## Problem to solve:
Reproduce the material below with every instance of "pixels" swapped for "px", keeping everything else the same.

## Supplied records:

═══

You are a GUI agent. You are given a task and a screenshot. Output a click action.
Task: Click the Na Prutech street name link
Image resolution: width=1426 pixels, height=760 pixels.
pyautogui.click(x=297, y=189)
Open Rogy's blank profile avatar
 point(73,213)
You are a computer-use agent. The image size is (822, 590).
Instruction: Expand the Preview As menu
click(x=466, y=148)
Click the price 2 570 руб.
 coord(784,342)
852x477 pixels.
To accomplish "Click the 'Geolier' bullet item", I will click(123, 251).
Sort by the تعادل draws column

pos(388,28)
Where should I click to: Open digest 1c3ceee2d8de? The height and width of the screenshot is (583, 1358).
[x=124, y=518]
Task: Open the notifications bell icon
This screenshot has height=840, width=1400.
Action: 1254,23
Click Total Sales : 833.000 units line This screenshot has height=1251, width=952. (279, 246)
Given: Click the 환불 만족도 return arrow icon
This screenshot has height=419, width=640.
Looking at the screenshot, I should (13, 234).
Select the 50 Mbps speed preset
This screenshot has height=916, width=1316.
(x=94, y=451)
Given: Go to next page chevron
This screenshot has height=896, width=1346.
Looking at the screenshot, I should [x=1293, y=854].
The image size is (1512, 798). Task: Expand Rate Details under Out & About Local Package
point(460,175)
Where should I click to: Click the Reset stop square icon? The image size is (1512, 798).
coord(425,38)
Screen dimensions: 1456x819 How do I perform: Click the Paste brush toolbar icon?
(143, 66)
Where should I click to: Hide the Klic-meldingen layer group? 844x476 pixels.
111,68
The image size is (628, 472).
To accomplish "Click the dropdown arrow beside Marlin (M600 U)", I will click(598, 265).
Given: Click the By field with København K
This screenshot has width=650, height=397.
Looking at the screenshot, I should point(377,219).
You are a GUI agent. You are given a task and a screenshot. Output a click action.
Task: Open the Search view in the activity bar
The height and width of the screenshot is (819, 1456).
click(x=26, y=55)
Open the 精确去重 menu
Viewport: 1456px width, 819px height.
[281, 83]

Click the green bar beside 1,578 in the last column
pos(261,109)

═══

## Result for this task:
You are a GUI agent. You are given a task and a screenshot. Output a click action.
Task: Click the Na Prutech street name link
Image resolution: width=1426 px, height=760 px.
pyautogui.click(x=297, y=189)
Open Rogy's blank profile avatar
 point(73,213)
You are a computer-use agent. The image size is (822, 590).
Instruction: Expand the Preview As menu
click(x=466, y=148)
Click the price 2 570 руб.
 coord(784,342)
852x477 px.
To accomplish "Click the 'Geolier' bullet item", I will click(123, 251).
Sort by the تعادل draws column

pos(388,28)
Where should I click to: Open digest 1c3ceee2d8de? The height and width of the screenshot is (583, 1358).
[x=124, y=518]
Task: Open the notifications bell icon
This screenshot has height=840, width=1400.
Action: 1254,23
Click Total Sales : 833.000 units line This screenshot has height=1251, width=952. (279, 246)
Given: Click the 환불 만족도 return arrow icon
This screenshot has height=419, width=640.
Looking at the screenshot, I should (13, 234).
Select the 50 Mbps speed preset
This screenshot has height=916, width=1316.
(x=94, y=451)
Given: Go to next page chevron
This screenshot has height=896, width=1346.
Looking at the screenshot, I should [x=1293, y=854].
The image size is (1512, 798). Task: Expand Rate Details under Out & About Local Package
point(460,175)
Where should I click to: Click the Reset stop square icon? The image size is (1512, 798).
coord(425,38)
Screen dimensions: 1456x819 How do I perform: Click the Paste brush toolbar icon?
(143, 66)
Where should I click to: Hide the Klic-meldingen layer group? 844x476 px.
111,68
The image size is (628, 472).
To accomplish "Click the dropdown arrow beside Marlin (M600 U)", I will click(598, 265).
Given: Click the By field with København K
This screenshot has width=650, height=397.
Looking at the screenshot, I should point(377,219).
You are a GUI agent. You are given a task and a screenshot. Output a click action.
Task: Open the Search view in the activity bar
The height and width of the screenshot is (819, 1456).
click(x=26, y=55)
Open the 精确去重 menu
Viewport: 1456px width, 819px height.
[281, 83]

Click the green bar beside 1,578 in the last column
pos(261,109)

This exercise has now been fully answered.